I have stated on several occasions my concerns that the Obama administration should have begun the process with a clear proposal that could have been the starting point for the work of the five separate congressional committees charged with responsibility for this issue. Without such a specific format, Congress has had difficulty crafting a bill of such challenging scope and complexity. I am hopeful that the President will remedy this problem in the coming weeks.
Currently in the Senate, two committees have jurisdiction over health care – the Health, Education, Labor and Pensions (HELP) Committee and the Finance Committee. The HELP Committee has completed work on a health reform bill, the Affordable Health Choices Act. This bill aspires to significant reforms in the health insurance market, including provisions to prohibit insurance companies from denying coverage for pre-existing conditions. In the Finance Committee, negotiations continue on a reform package that might win support from both Democratic and Republican members of the Senate. The success of these ongoing negotiations will be critical in determining whether a bill can be achieved this year.

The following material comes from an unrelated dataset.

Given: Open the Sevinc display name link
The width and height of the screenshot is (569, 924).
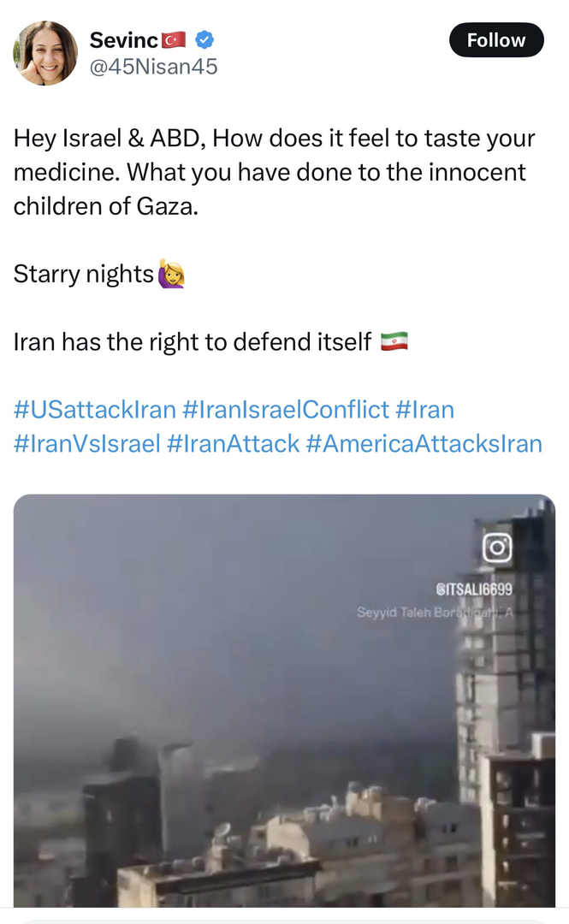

While most people are understandably satisfied with their health care, the system is not working for millions of American families. Spiraling costs for health care have placed our biggest industries at a severe competitive disadvantage, as employers struggle to provide insurance for their workers. By the same token, families are increasingly unable to depend on their health plans when they need them the most. This has contributed to the mortgage foreclosure crisis and the rise in personal bankruptcies. In
short, our nation’s continued economic recovery would be advanced by meaningful health care reform, although such reform must emphatically be reasonable in scope, cost, and impact.
In the coming weeks and months, I encourage you to visit my website at www.webb.senate.gov <http://www.webb.senate.gov/> for updated information about the healthcare reform debate. Additionally, the Senate Finance www.finance.senate.gov <http://www.finance.senate.gov/> and HELP Committees www.help.senate.gov/index.html <http://www.help.senate.gov/index.html> have posted on their websites useful information about their respective proposals.
Again, I thank you for your past correspondence on this issue. Please feel free to share your thoughts and ideas with me and my staff.